This passage is taken from the Epilogue of Into the Silent Land: A Guide to the Christian Practice of Contemplation, by Martin Laird. It is a beautiful example of radical openness to God from the depths of our hearts. http://www.amazon.com/Into-Silent-Land-Christian-Contemplation/dp/0195307607
Part 2 of 3
After more than a year the young man was convinced that now he
would be able to answer correctly any question the abbot might put to him and
he could see, moreover, the abbot’s wisdom in putting him off for a time. And so the young man told the novice master
that he felt he was now ready to make his profession and could he please see
the abbot. The novice master arranged this,
and soon enough the young man was brought to the abbot.

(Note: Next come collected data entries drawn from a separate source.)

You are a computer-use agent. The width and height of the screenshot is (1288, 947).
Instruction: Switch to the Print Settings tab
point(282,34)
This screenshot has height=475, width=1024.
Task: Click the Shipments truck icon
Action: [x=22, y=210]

The abbot said, “I’m very happy to hear that you still want to
make your profession and to live your monastic life among us. But tell me, why do you feel you are ready to
make your profession?”
The young man responded, “I’m convinced that this is what God is
asking of me. I don’t claim to
understand it. I only know it is
something I must do. Moreover, I have
been studying our tradition and our charism.
I identify with it very deeply and think it confirms the sense of
interior call that I feel.”
The abbot was obviously listening to him very intently and
sincerely. He said to the young man, “What
you say is very edifying indeed, and I feel even myself encouraged in the life
just listening to you speak the way you do about your conviction of God’s love
for you and of his call. But I think you
should go back to the novitiate, back to the novitiate until you are really
ready.”
The man was in quite a state as he left the abbot’s office. He was in fact completely shattered. He couldn’t imagine what on earth the abbot
could possibly have wanted to hear. He knew
he belonged more in the monastery than half of those other wretched monks. But he returned to the novitiate. He had already completed his formal studies,
so he took to helping in the garden, pruning vines and thinning carrots and
also served in the infirmary.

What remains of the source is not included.